# Selected passage

How to solve the world's sanitation problem
We go to the toilet about six to eight times a day. We cannot imagine not having a toilet when we need to use one.
Yet despite all the progress in human development, 2.6 billion people - about 40% of mankind - still do not have access to proper sanitation.
Each year, 1.5 million children under the age of five die of diarrhoea caused by unsanitary conditions and poor hygiene.
When open defecation is the common practice, the flies spread diseases from the waste to the food.
Sanitation and hygiene are the cheapest and most effective preventive medicines for the poor.
Lack of attention
Yet this is a Millennium Development Goal that has failed miserably. Why?
The reason is simple: We simply do not talk about it enough to find effective solutions on a global scale.
Most of the time, sanitation sits in the shadow of her more glamorous sister, water.

# Study material
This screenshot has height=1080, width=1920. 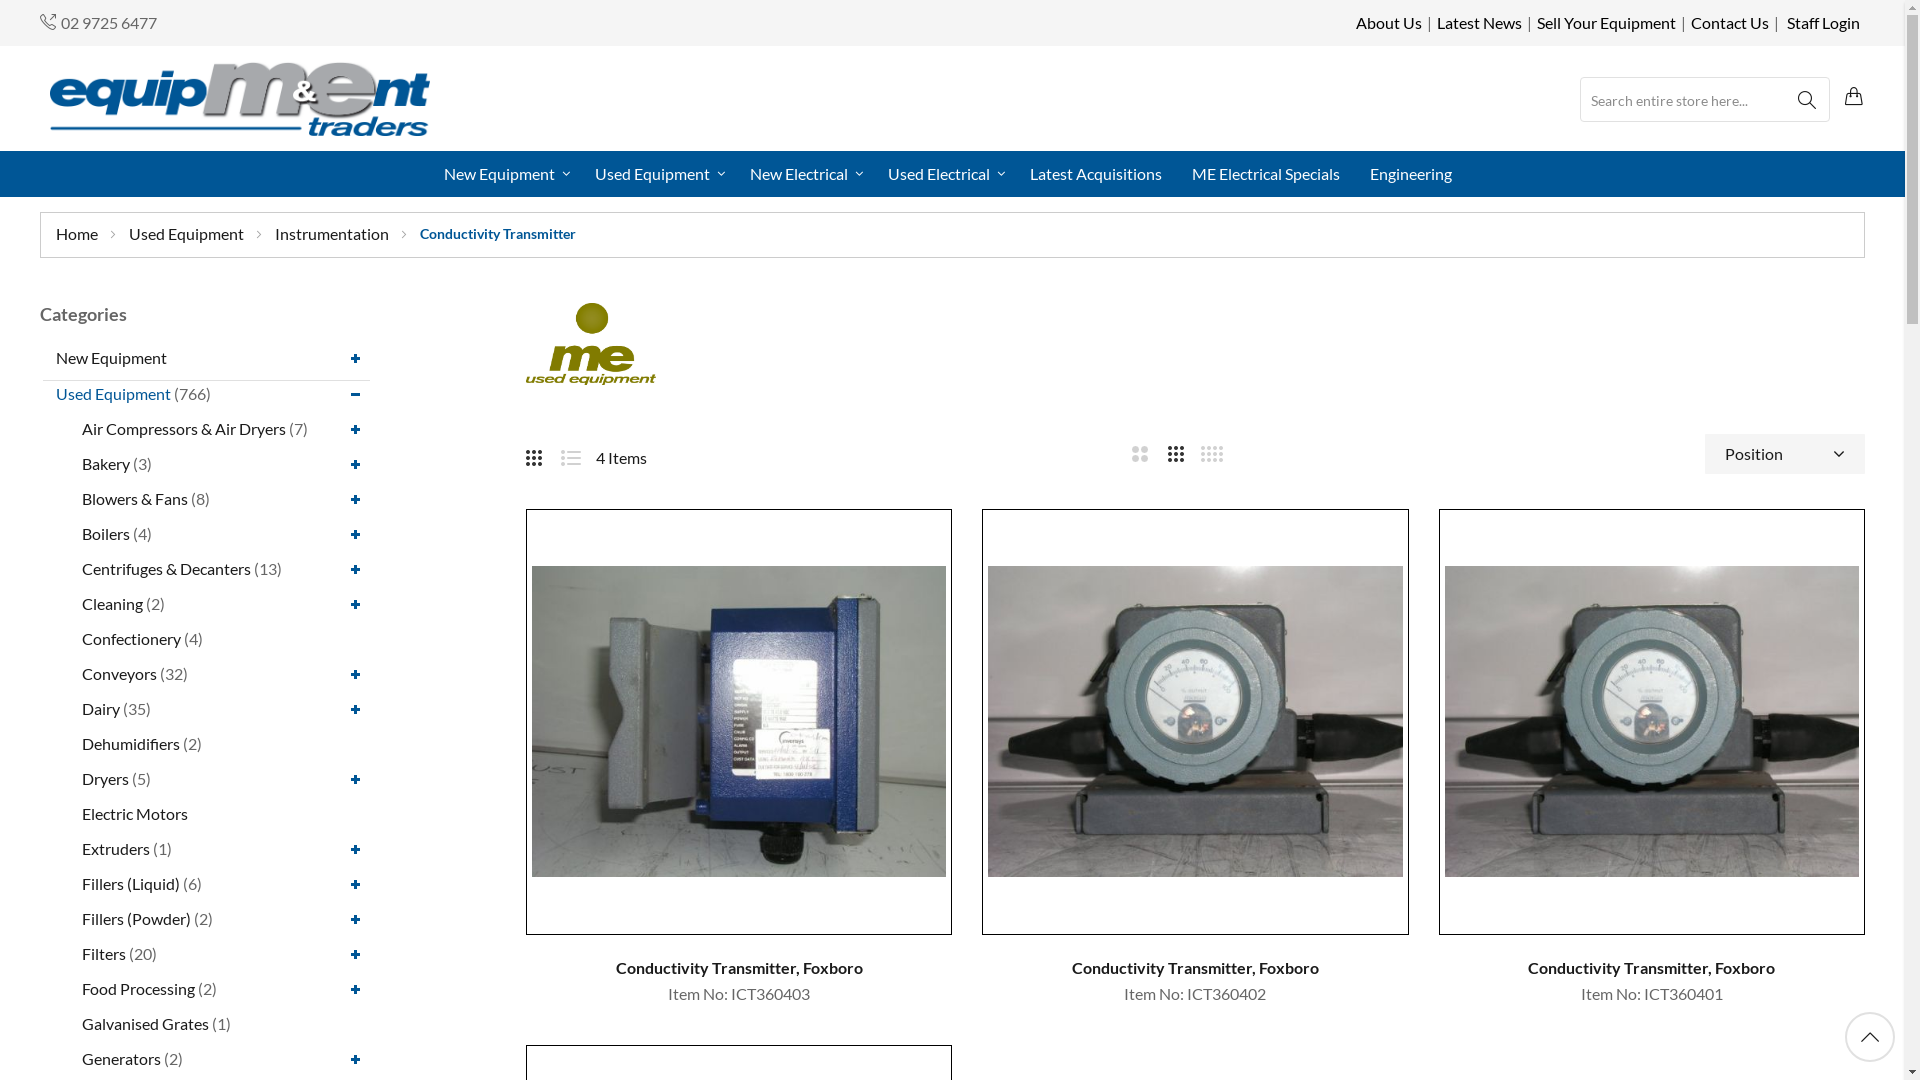 I want to click on 'Bakery', so click(x=104, y=463).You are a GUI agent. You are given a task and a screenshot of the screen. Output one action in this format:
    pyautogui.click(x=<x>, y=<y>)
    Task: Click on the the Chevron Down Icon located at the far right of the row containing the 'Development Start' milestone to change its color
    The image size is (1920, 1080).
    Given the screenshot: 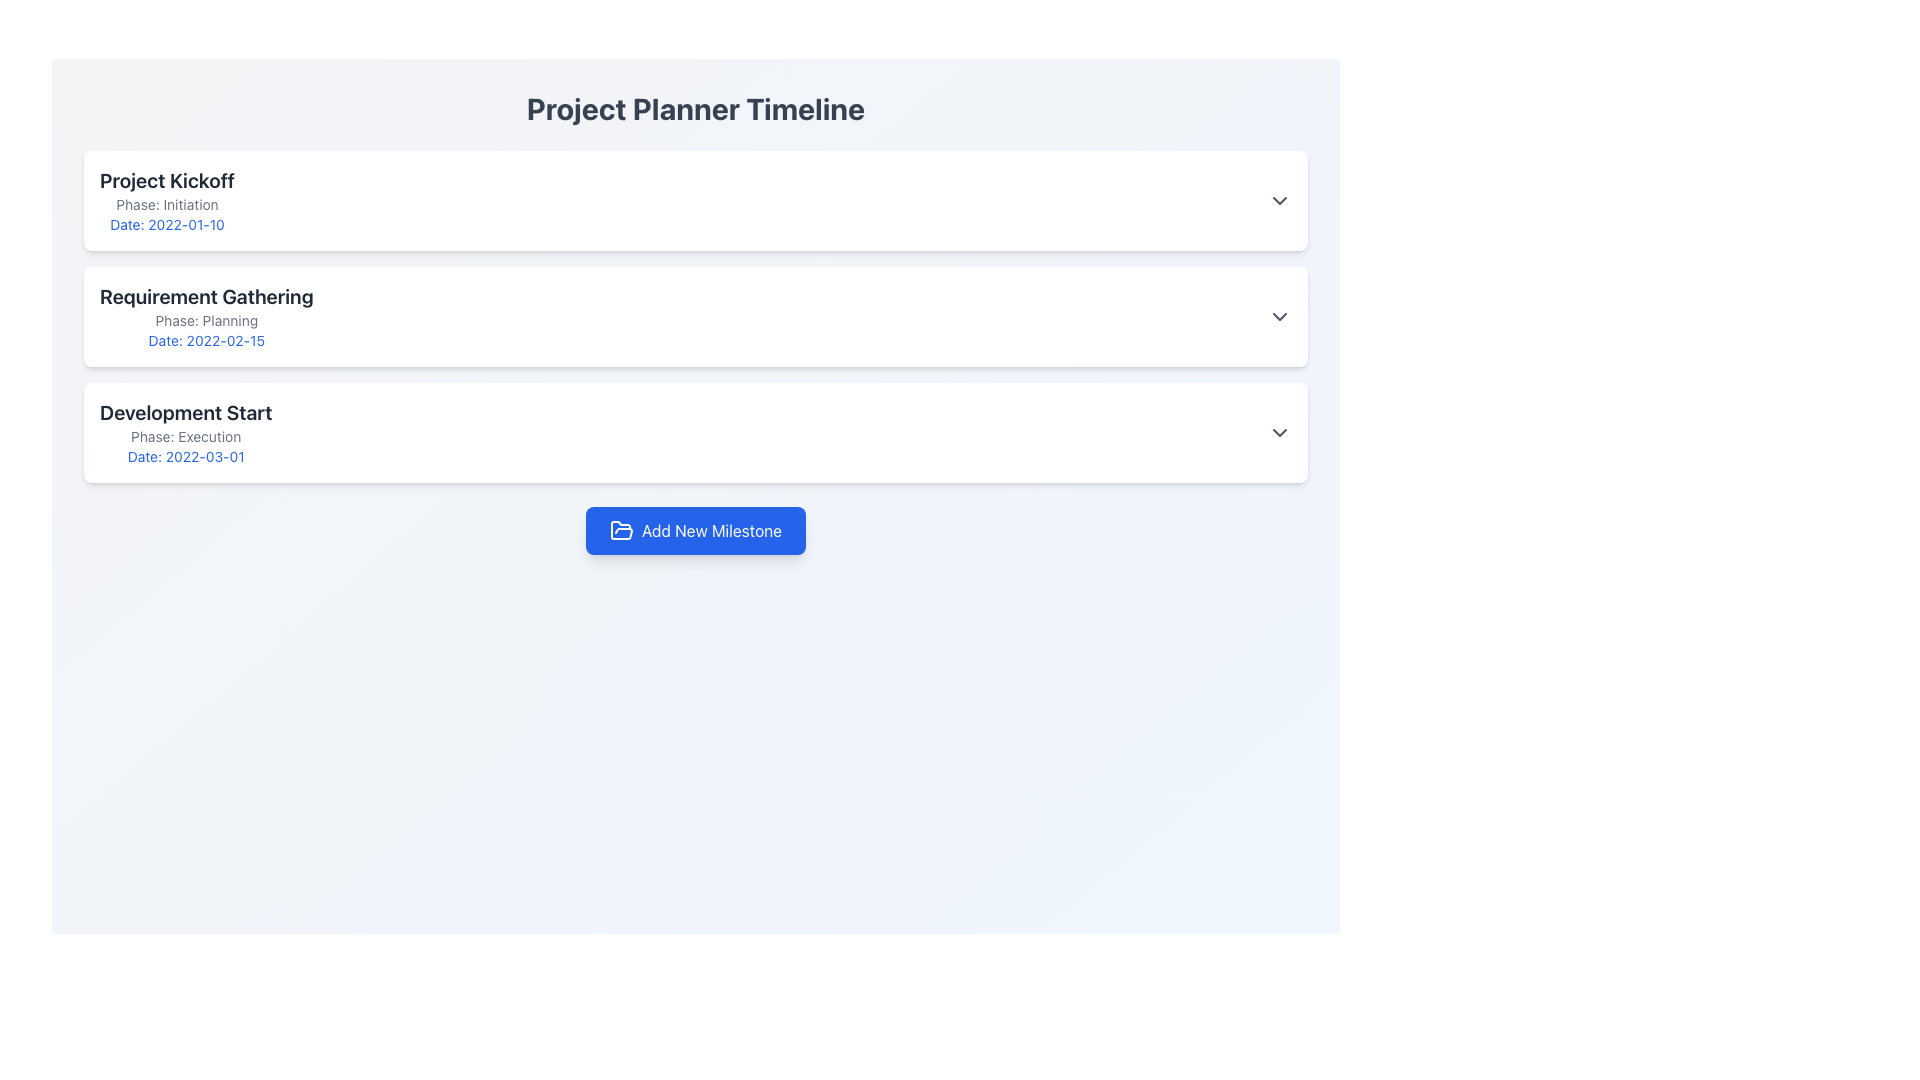 What is the action you would take?
    pyautogui.click(x=1280, y=431)
    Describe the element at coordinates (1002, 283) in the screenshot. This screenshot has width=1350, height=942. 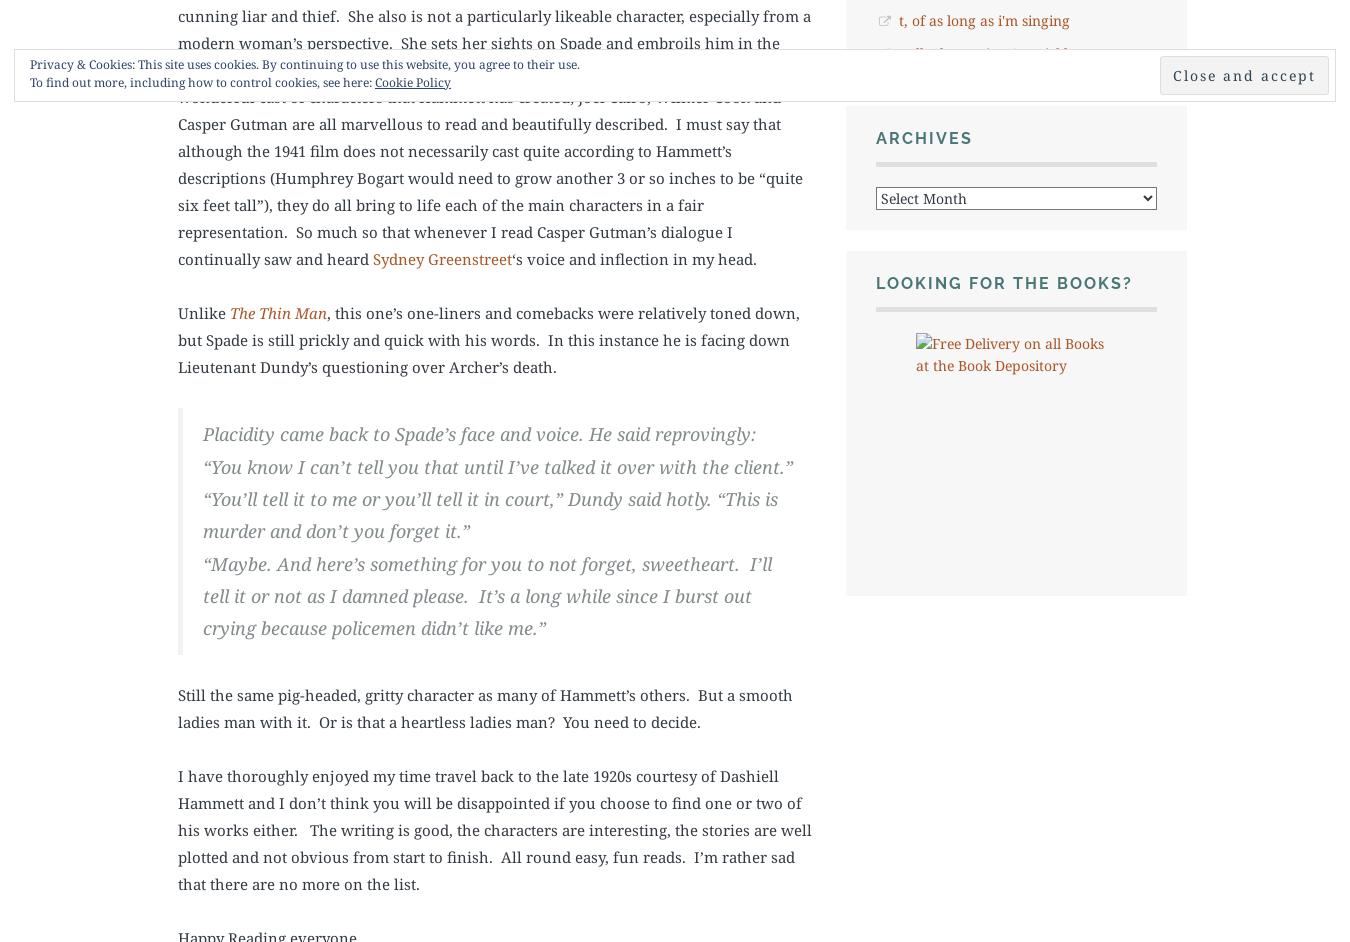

# Tasks
[a] According to the passage on the world's sanitation problem, how many people still lack access to proper sanitation?
[b] Proceed with the passage on the world's sanitation problem, continuing from its final sentence.

# Responses in order
[a] 2.6 billion people, about 40% of mankind.

[b]
They call sanitation - waste water, black water, grey water, yellow water, etc - anything but sanitation.
When development banks and governments think of sanitation, they think of urban sewerage pipe systems that cost hundreds of millions of dollars.
But sewerage water pipes often end up in the river, sea or lakes, and pollute the water sources.
Adolescent girls drop out of school when they menstruate, because without toilets at school, it is impossible to change sanitary napkins.
Missing school for one week each month often causes them to drop out of school altogether. Without education, the poverty cycle continues.
The poor who have been used to open defecation also may not think they need a toilet.
In this way, demand is muted. Supply is non-existent. Market is fragmented.
How shall we solve a problem that people do not want to talk about?
The World Toilet Organization was founded in 2001 with its acronym WTO.
With our unique mix of serious facts and humour, we took the global media by storm and shocked the world into realisation of such a massive global sanitation crisis.
As media gave legitimacy to the subject, politicians became advocates for proper sanitation to win popularity.
The academia, with its publish-or-perish culture contributed by publishing their researches on technologies and findings. Small sanitation-related NGOs started to get attention for their cause.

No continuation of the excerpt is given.